After 11 years in ministry when all was going well for me with Beath and Cowdenbeath North Church of Scotland, I was brought up short with health issues. I had a heart bypass in 2012 followed by a complicated recovery so that it was over two years before I was fully fit again – and by that time my confidence for ministry had suffered a serious decline!

Nevertheless, in 2015, I was appointed as a chaplain in the former Dunfermline Presbytery and got involved in working on a plan to support ministers in their ministries and, together with another eleven ministers, we discovered pastoral supervision. At a presbytery conference of ministers exploring the options for ministerial support we discussed the possibilities: coaching, spiritual accompaniment, counselling. But none of these seemed universally applicable. It was Gavin Elliot, of the then Ministries Council, who suggested pastoral supervision as something that could be offered to all.

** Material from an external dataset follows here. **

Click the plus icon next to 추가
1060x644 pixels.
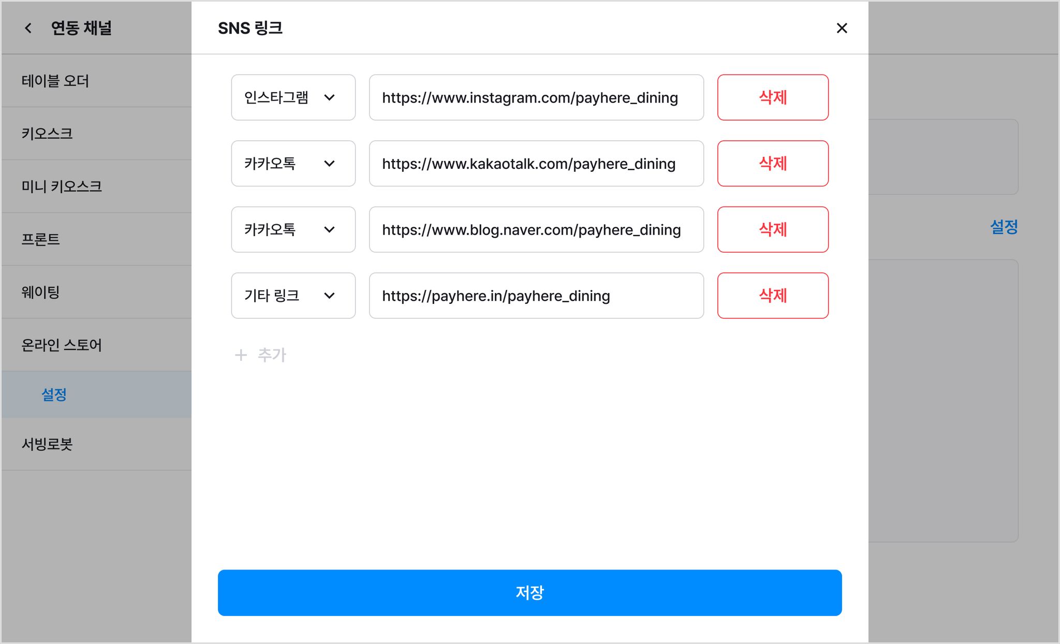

After a trial period of three sessions led by a facilitator who introduced pastoral supervision to us very effectively, convincing even the most sceptical in the group, Dunfermline Presbytery established a pastoral supervision group, comprising almost all of the original group, which met around 8 times a year. It proved to be a way that brought closer relationships with colleagues and a wider appreciation of each other’s ministries.  After a couple of years pastoral supervision was extended to three smaller groups of four or five. With the move to Fife Presbytery the practice of offering group supervision was continued and now includes all in ordained ministries, including OLMs and Deacons.

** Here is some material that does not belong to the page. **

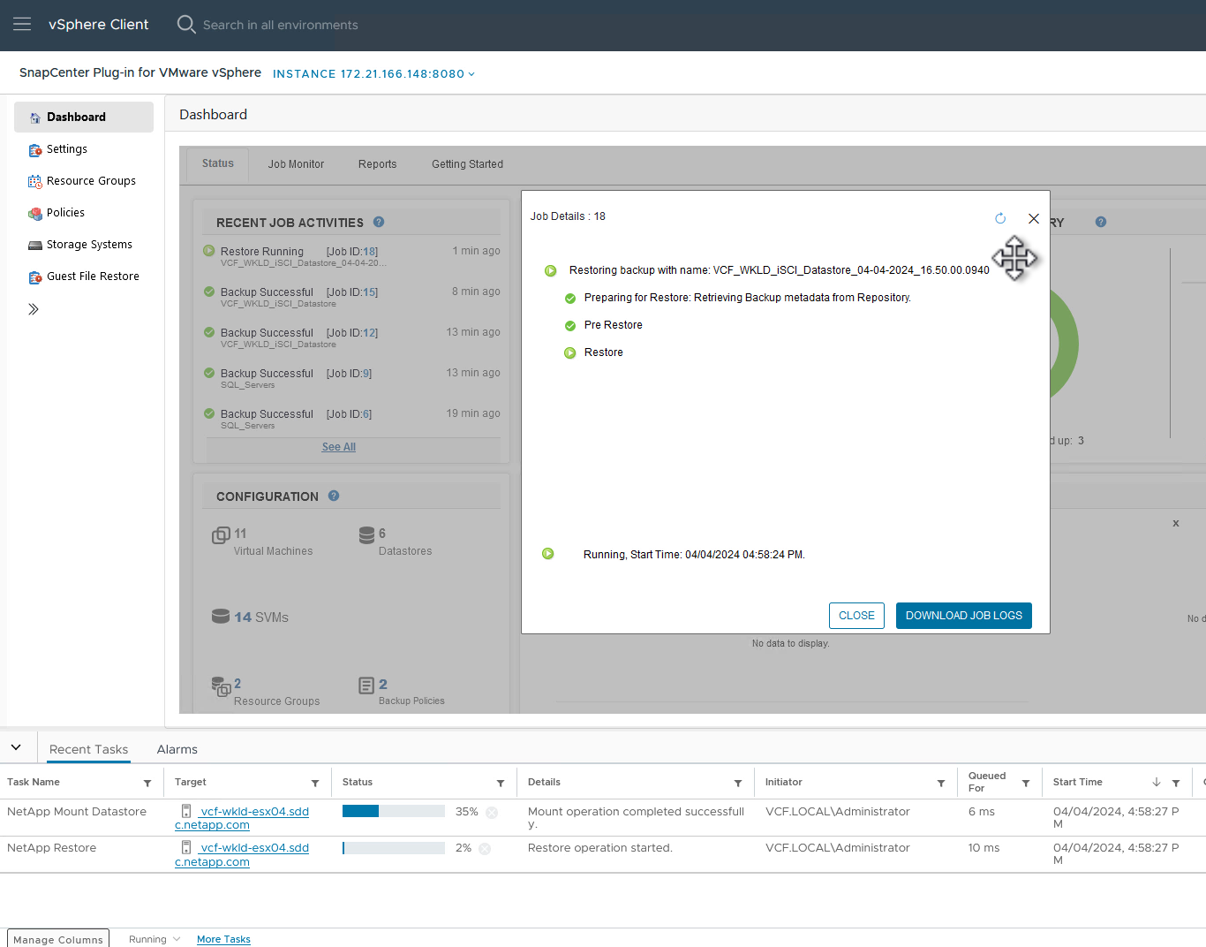Screen dimensions: 1206x947
Task: Click the Download Job Logs button
Action: (963, 616)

For me that group helped me to recover my resilience – to rediscover that inner drive that came with my call to ministry, to get fully back to serving God and my congregation to the best of my ability and enjoying the challenges of church and parish life again. I so valued the role of pastoral supervision in the latter years of my ministry that, following my retirement in 2017, I undertook a diploma course in pastoral supervision and went on to become an accredited pastoral supervisor so that I could offer supervision to others, knowing the valuable help it had been to me.

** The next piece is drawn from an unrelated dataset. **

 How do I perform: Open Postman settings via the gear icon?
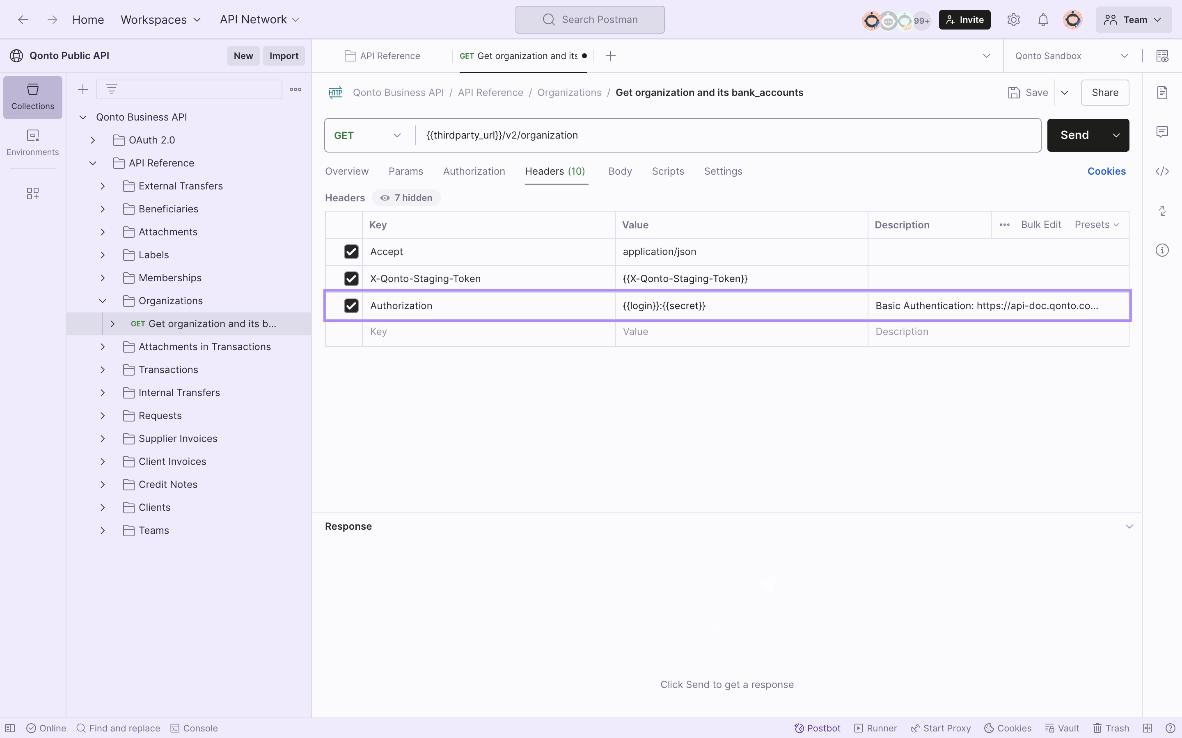point(1013,20)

These days ASCEND offers the option of individual pastoral supervision to all ministers and details of qualified supervisors can be found on the ASCEND website. Currently three Presbyteries: Edinburgh and West Lothian, Glasgow and Fife, offer group supervision – though it might be hoped that other presbyteries may follow suit. Both approaches have their benefits. Individual supervision offers a one-to-one confidential space where the supervisee’s calling and ministry can be explored in full. Group supervision adds the confidential support and wisdom of a peer group – facilitated by a trained supervisor.

Pastoral supervision gives the opportunity to connect with a pastoral supervisor, or a facilitated peer group, to reflect on the past, present and future in order to respond with insight to the opportunities and challenges of ministry. It is enjoyable as well as encouraging and helpful. I would thoroughly recommend it to all in ministry.